----- Dokumen Sumber

Lebih kurang pukul 12.00 semua masakan telah matang, kemudian dibagi menjadi tiga bagian, yaitu sajian untuk upacara labuhan, sajian untuk leluhur, dan sajian untuk selamatan setelah upacara selesai. Setelah pembagian sesaji telah selesai, semua wanita sudah diperbolehkan untuk kembali pulang. Saji-sajian untuk upacara labuhan dimasukan salam joli, sedangkan binatang korban dimasukan kedalam panjang ilang. Kemudian Ki Rejotambak sekeluarga beserta peserta upacara khusus yang laki-laki ganti pakaian untuk upacara yaitu pakaian adat Yogyakarta yang berupa baju surjan.
Kuranglebih pada pukul 14.00, setelah semua persiapan selesai, Ki Rejotambak sekeluarga beserta para peserta upacara yang lain naik kendaraan yang telah disediakan dihalaman rumah. Selanjutnya joli-joli yang berisi sesajian segara dinaikan ke dalam kendaraan khusus.
Lebih kurang pukul 14.30 rombongan sampai di pantai baron. Kedatangan disambut oleh pemerintahan tingkat II kabupaten gunungkidul. Kemudian pada pukul 15.30 semua peserta upacara yang telah membentuk barisan bersama-sama berangkat dari pesanggrahan munuju gunung kombang dengan membawa sesaji. Setibanya ditempat upacara tersebut Ki Rejotambak membakar kemenyan, kemudian para peserta upacara mengikutinnya. Saji-saji dibawa diletakan di dekatnya. Maksud pembakaran kemenyan tersebut adalah memberitahu kepada Kanjeng Ratu Kidul bahwa upacara labuhan segera dimulai, disamping itu juga agar korban yang dipersembahkan diterima serta mereka diberi ketentraman, keselamatan dan murah rezeki. Selanjutnya Ki Rejotambak melabuh sesaji ke laut yang diikuti oleh para peserta upacara yang lain.

----------
----- Data Tersimpan

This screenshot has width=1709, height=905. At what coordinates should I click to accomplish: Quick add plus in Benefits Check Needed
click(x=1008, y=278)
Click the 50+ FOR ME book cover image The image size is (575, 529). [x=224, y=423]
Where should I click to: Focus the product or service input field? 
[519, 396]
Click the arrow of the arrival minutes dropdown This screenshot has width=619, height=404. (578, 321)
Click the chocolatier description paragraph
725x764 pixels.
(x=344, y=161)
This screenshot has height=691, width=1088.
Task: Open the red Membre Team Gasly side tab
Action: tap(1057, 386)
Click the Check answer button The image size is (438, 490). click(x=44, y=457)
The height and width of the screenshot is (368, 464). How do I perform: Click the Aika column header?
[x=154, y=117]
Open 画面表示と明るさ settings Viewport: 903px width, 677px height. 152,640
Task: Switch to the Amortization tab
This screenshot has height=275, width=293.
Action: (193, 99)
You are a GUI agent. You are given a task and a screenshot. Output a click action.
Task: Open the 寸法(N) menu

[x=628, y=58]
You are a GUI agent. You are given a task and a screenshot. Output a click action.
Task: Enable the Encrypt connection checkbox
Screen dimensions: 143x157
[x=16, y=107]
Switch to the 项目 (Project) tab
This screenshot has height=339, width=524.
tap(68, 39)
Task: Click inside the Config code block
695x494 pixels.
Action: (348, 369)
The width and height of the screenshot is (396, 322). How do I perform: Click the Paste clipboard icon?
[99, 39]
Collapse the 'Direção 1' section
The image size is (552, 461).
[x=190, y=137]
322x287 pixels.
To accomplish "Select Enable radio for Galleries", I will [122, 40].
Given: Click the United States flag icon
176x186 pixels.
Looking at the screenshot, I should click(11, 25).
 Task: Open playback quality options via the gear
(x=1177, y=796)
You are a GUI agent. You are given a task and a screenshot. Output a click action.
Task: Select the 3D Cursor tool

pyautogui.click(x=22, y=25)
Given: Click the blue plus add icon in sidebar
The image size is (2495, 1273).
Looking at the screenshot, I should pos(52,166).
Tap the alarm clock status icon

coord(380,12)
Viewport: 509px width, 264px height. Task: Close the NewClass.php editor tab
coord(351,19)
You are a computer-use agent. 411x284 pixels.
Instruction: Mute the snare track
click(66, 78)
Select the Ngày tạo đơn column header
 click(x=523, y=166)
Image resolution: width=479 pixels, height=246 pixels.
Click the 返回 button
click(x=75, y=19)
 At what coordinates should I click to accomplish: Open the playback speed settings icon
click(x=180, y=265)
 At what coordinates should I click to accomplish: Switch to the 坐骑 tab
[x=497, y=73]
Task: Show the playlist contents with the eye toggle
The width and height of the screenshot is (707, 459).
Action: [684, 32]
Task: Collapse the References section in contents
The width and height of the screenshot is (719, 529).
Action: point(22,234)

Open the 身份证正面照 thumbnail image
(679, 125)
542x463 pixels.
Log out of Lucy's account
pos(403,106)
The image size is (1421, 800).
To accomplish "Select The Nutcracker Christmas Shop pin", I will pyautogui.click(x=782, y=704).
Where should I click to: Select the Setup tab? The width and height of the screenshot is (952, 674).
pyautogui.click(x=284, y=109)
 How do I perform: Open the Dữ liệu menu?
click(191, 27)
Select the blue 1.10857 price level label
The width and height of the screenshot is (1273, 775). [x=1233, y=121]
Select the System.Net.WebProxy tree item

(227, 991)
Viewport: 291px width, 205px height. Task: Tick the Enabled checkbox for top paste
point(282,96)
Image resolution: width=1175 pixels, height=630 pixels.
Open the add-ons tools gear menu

----------

- _Soal Latihan_: Kutiplah dengan tepat bagian teks upacara labuhan di antara "Lebih kurang pukul 12.00" dan "dalam kendaraan khusus.", termasuk kedua batas tersebut.

- _Pembahasan Lengkap_:
Lebih kurang pukul 12.00 semua masakan telah matang, kemudian dibagi menjadi tiga bagian, yaitu sajian untuk upacara labuhan, sajian untuk leluhur, dan sajian untuk selamatan setelah upacara selesai. Setelah pembagian sesaji telah selesai, semua wanita sudah diperbolehkan untuk kembali pulang. Saji-sajian untuk upacara labuhan dimasukan salam joli, sedangkan binatang korban dimasukan kedalam panjang ilang. Kemudian Ki Rejotambak sekeluarga beserta peserta upacara khusus yang laki-laki ganti pakaian untuk upacara yaitu pakaian adat Yogyakarta yang berupa baju surjan.
Kuranglebih pada pukul 14.00, setelah semua persiapan selesai, Ki Rejotambak sekeluarga beserta para peserta upacara yang lain naik kendaraan yang telah disediakan dihalaman rumah. Selanjutnya joli-joli yang berisi sesajian segara dinaikan ke dalam kendaraan khusus.